Radiohead - I Might Be Wrong: Live Recordings
Despite their tremendous strengths as a live band, at times experimental to the point of abrasion, at others commendably intimate even in the large venues their popularity demands, Radiohead have only released one live album in a career now spanning two decades. So it makes sense that it’s drawn from their touring in support of Kid A and Amnesiac, a period many consider their peak, both in the studio and in concert. Seven of the eight songs here are from those albums and every one of them is re-approached in a way that makes them more effective in a live setting.

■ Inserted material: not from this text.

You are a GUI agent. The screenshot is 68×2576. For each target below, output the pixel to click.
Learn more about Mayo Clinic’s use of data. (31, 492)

“The National Anthem” opens with radio transmissions and substitutes fuzzier bass and guitar clatter for the horn section on the studio version, which likely would have been impossible to recreate live. On Amnesiac, “Like Spinning Plates” is an entirely different song called “I Will” (later released in two different versions) played backward, and even sung over backward, the end result proving quite affecting, if understandably strange. Here, Thom Yorke just sits down at a piano and recreates the whole clusterfuck as a straight-ahead song; an insightful reinterpretation. On Kid A, “Idioteque” is a shiny, forward-thinking piece of electronica serving as a perfect bedding for an intense vocal workout by Yorke. Here, it’s reworked as something that Kraftwerk might have rigged up in 1974, recalling the birth of electronic music rather than trying to predict its future. All of this ends with “True Love Waits,” a solo acoustic turn from Yorke mostly noteworthy for only ever appearing on this album.